Поснимать – это проблема. Спереди на мне висят «Зенит» и сумка с видеокамерой. Достаешь её, прилаживаешь батарейку, наводишься, жужжишь. Потом обнаруживаешь, что вон с той точки вид должен открыться совсем офигенный, но к ней – через небольшой косогор и мокрую сыпушку. Куда девать камеру? Прятать в сумку долго. Не ишак я, чтобы рюк столько понапрасну удерживать. Нести в руке страшно. Упаду, разобью, мало того, что камеры не будет, не будет и жизни от попреков. Лучше голову разбить, она дешевле и иногда заживает.
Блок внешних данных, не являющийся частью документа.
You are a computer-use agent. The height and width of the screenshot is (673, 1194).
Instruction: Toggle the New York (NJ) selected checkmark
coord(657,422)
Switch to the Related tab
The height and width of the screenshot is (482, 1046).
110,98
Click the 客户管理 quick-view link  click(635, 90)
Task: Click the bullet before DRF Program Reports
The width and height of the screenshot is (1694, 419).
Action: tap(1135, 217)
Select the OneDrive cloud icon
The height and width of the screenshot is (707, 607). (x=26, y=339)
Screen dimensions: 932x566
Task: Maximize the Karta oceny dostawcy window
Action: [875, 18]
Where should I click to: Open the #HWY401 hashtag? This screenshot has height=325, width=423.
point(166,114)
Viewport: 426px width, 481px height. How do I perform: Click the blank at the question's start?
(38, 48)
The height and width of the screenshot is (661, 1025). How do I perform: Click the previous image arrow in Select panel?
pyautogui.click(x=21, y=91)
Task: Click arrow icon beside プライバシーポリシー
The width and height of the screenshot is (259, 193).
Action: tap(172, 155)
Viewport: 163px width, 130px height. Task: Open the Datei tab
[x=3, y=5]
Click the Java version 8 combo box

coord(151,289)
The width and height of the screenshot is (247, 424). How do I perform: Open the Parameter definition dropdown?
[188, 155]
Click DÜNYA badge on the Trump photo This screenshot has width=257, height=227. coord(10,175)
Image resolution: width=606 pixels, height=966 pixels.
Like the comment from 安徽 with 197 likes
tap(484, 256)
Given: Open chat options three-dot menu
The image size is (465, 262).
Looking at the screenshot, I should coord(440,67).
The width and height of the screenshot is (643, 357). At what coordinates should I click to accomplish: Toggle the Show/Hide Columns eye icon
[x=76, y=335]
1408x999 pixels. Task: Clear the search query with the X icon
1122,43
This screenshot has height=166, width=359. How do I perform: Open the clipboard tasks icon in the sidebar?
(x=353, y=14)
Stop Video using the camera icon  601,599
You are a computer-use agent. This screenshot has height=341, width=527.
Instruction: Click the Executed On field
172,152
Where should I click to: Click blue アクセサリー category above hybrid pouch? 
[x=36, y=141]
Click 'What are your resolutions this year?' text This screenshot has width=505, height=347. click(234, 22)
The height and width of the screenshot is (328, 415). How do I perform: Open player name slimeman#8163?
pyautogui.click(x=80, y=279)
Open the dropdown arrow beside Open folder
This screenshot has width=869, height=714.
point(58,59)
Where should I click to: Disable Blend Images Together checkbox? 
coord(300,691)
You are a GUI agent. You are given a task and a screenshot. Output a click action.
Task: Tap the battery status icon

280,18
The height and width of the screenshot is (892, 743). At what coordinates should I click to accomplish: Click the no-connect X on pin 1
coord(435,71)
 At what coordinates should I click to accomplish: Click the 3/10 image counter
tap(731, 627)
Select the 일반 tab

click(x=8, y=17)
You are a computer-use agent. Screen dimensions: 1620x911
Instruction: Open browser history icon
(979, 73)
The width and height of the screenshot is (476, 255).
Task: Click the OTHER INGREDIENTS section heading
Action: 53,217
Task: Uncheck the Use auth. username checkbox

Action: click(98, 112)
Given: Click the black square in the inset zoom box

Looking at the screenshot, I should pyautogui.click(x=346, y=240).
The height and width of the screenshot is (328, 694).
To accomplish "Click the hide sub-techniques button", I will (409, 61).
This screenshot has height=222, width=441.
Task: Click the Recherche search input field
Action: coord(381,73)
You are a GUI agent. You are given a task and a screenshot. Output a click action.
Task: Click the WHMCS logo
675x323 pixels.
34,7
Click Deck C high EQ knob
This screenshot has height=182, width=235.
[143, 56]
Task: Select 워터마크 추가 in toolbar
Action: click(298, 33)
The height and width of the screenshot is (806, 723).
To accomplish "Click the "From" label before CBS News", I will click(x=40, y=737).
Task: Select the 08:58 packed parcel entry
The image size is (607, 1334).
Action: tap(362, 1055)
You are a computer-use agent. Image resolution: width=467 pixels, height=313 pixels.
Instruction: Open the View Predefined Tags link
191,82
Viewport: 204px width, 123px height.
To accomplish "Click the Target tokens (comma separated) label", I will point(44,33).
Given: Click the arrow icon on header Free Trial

Да хочется ещё фотиком поработать, а рук-то не восемь! Жалко, я не осьминог.
Турьё давно перебрело громогласный ручей, а я всё колупался на травянистом крутяке. Спустился с высоко поднятой камерой в руке, отснял перспективу и с облегчением спрятал её в сумку. Вот он я на снимке Маленького, перехожу поток. В воде у другого берега стоит Андрей, уже без рюкзака, для подстраховки. Лонжа не понадобилась, хотя это чертовски приятно, когда кто-то готов тебя обломившегося словить за то, что ближе торчит.
Окинул обстановку взглядом, оценил и повелел вдоволь налюбоваться, а затем перекусывать. Посмотреть и впрямь стоило. Снежник, глубоко укрытый между береговыми скалами, причудливо изрезан водой ручья. Убогое тепло вялого лета не смогло ослабить его грандиозные своды и накаты. Противоположный берег ручья оформлен бастионными скалами. Наверное, в солнечную погоду они нагреваются и излучением подтапливают край снежника, отчего он приобрел совершенно фантастические формы. То голубоватые тоненькие пластины далеко выдаются от основного тела, как бы прикрывая бурный поток. То пещеры и гроты, своды которых почернели от летней пыли. То целые арочные перекрытия, способные удержать на себе даже Бегемота с рюкзаком. Облачность очень низкая, никакой перспективы, и создается ощущение волшебного скально-снежного острова, окаймленного веселой травкой, и парящего в нигде. Шум воды мешает говорить, брызги отлетают далеко в стороны.